# What is being asked
Return exactly the lines from the "Open Richard Carapaz's rider photo thumbnail" line through the last line of the entries below. Include no pictures.

# Extracted information

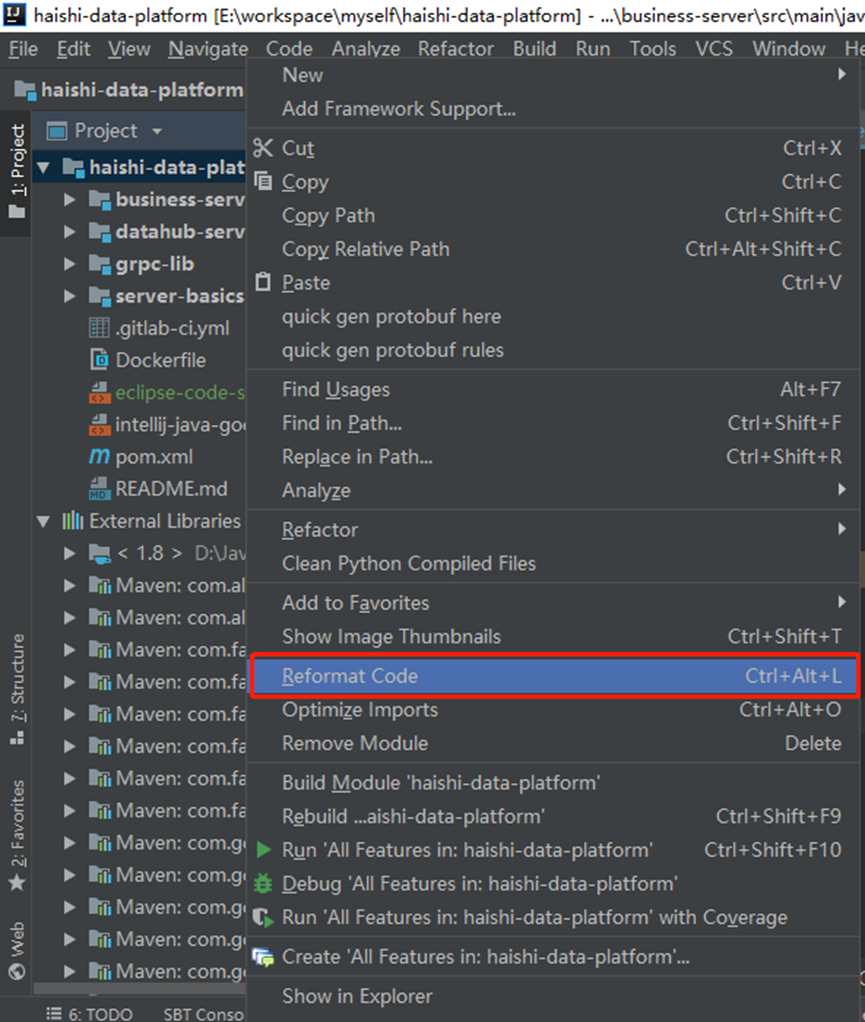
Task: Collapse the External Libraries node
Action: click(42, 521)
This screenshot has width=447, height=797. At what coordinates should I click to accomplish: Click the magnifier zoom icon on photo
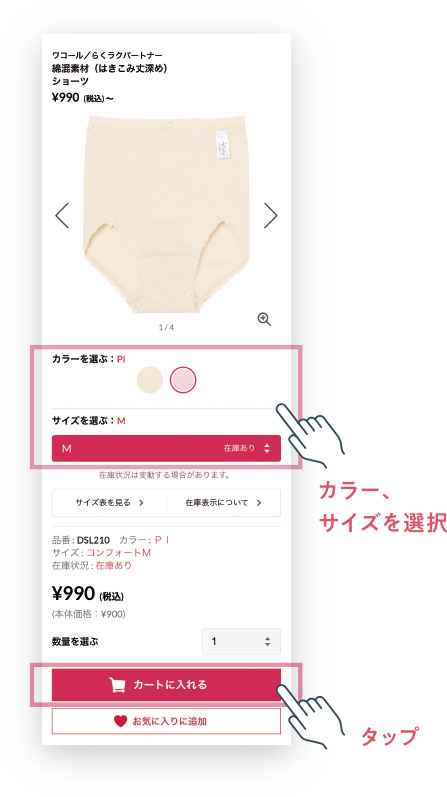pos(264,319)
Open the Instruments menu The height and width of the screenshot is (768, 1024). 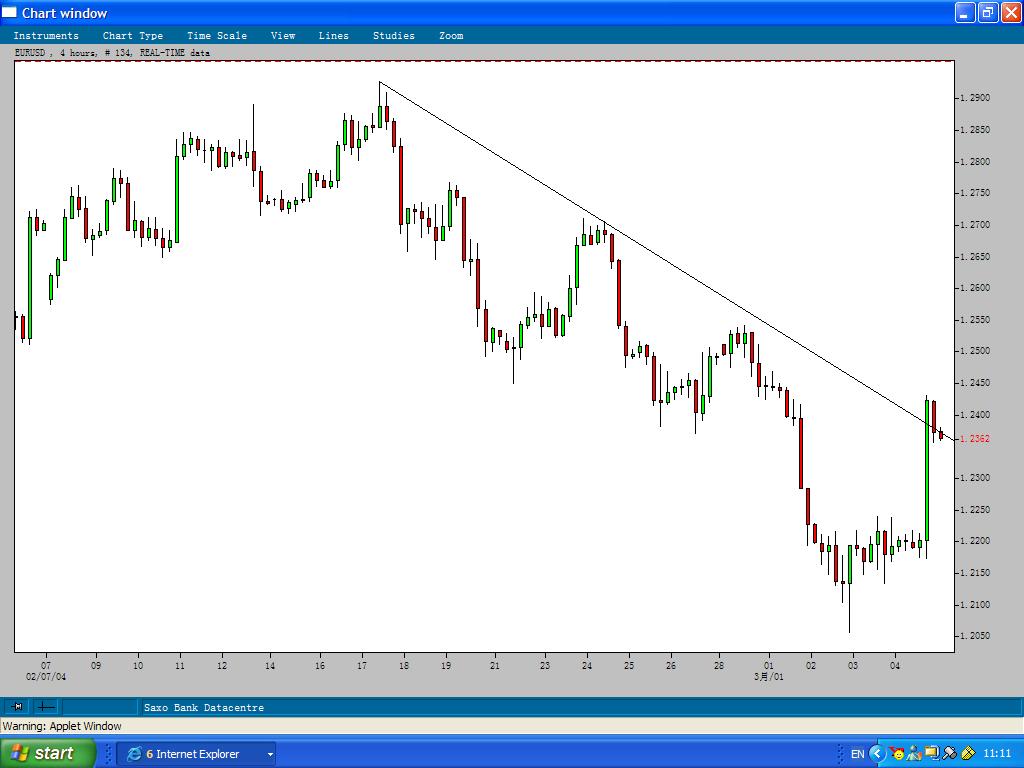tap(47, 35)
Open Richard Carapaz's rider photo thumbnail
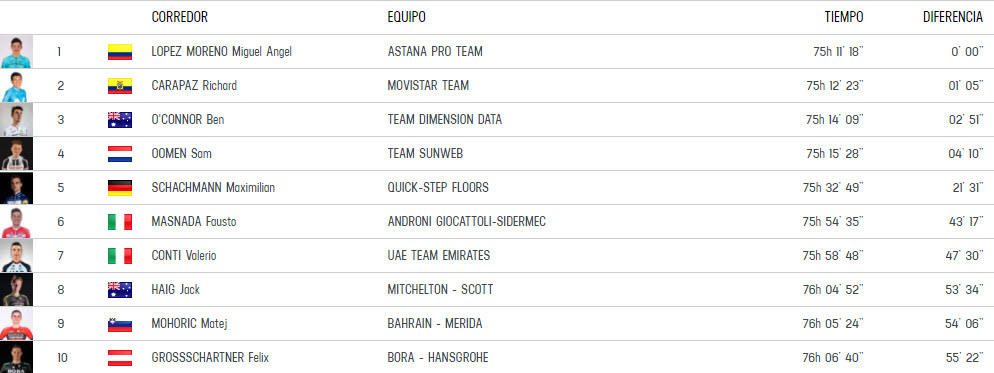The width and height of the screenshot is (994, 373). [x=16, y=86]
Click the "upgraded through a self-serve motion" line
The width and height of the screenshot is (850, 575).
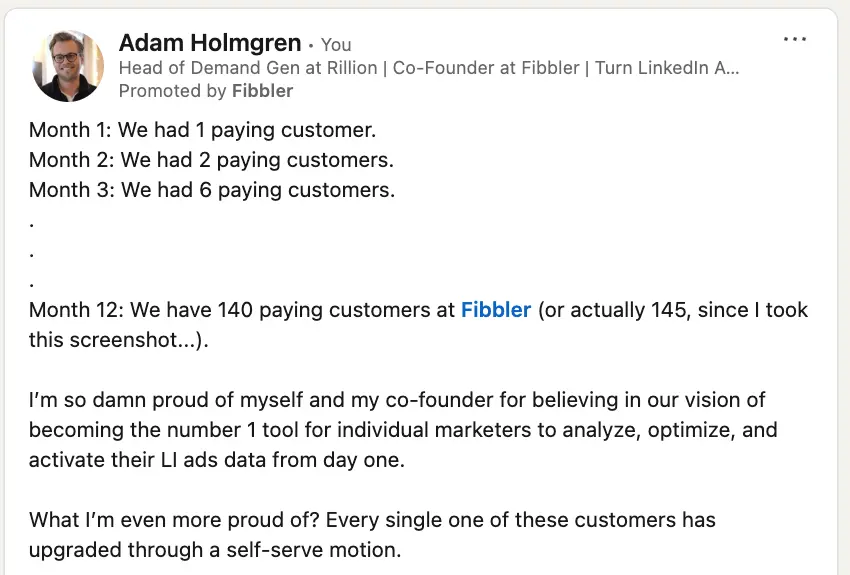tap(214, 551)
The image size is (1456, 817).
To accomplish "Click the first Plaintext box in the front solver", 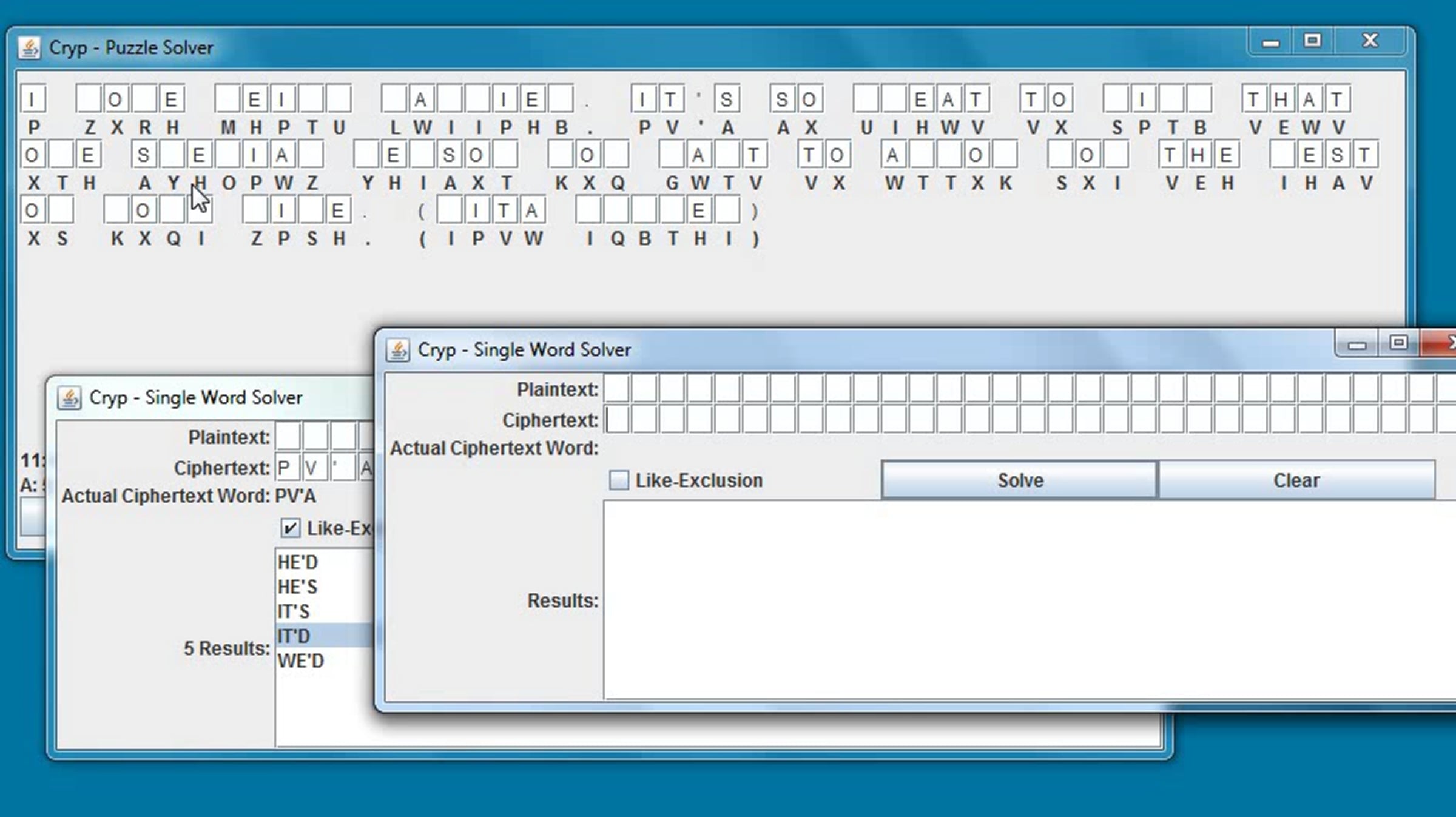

# Exercise response
Open Richard Carapaz's rider photo thumbnail
The width and height of the screenshot is (994, 373). [x=16, y=86]
Click the "upgraded through a self-serve motion" line
The width and height of the screenshot is (850, 575).
tap(214, 551)
The image size is (1456, 817).
To accomplish "Click the first Plaintext box in the front solver", 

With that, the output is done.